This remarkable artwork can still be seen on Māori mummified heads, a process involving steaming, smoking and oiling: heads so treated remained intact and retained hair, skin and teeth. Out of respect for Māori beliefs, such heads are rarely exhibited in New Zealand’s museums.
ART FOR THE GODS
Religious inspiration in Māori art was based on the prevailing beliefs about gods and ancestral spirits. In pre-Christian times supernatural beings were believed to inhabit natural objects. Rituals and chants were thus necessary to ensure the successful pursuit of any task.
In traditional Māori society the sexes were kept apart in all their craft activities. While men worked the hard materials of wood, bone and stone, women used soft materials (for more information, click here) or prepared flax fibres used in making garments and decorative taniko borders.
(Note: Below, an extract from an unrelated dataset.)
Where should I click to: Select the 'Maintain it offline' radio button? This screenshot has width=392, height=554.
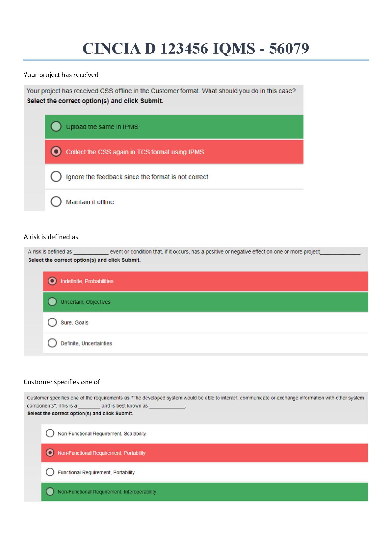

It was believed women were noa – non-sacred – and the male, conversely, a tapu (sacred or holy) being. This put females in a subservient position which precluded them from high religious practices and from crafts and activities in which high gods and ancestral spirits were directly involved.
Priests used wooden godsticks (tiki wananga), bound with sacred cords and dressed in red feathers to communicate with gods and ancestral spirits to protect the welfare of the tribe. Stone crop gods (taumata atua) were placed in or near gardens to promote fertility in growing crops.
Wooden burial chests were used to contain the bones of the deceased. Māori burial practice, at least for persons of rank, required an initial burial, then a recovery of the bones a year or two later when a final, ceremonial burial would take place. Monuments and cenotaphs of various forms were erected in memory of the dead. Some were posts with carvings of stylised humans called tiki (see below), while others took the form of canoes buried in the earth deeply enough to stand vertically.
SYMBOLS AND MOTIFS IN MĀORI ART
In Māori art, the human form, dominant in most compositions, is generally referred to as a tiki and represents the first created man of Māori mythology. The pounamu (greenstone) hei-tiki pendant is the best known of ornaments. Tiki represent ancestors and gods in the sculptural arts, and may be carved in wood, bone or stone. In ceremonial meeting-house architecture, ancestral tiki were carved on panels supporting the rafters or on other parts of the structure. They were highly stylised with large heads to fill in areas of posts or panels. This design also stressed the importance of the head in Māori belief – along with the sexual organs, it was the most sacred part of the body.
Māori warrior carving.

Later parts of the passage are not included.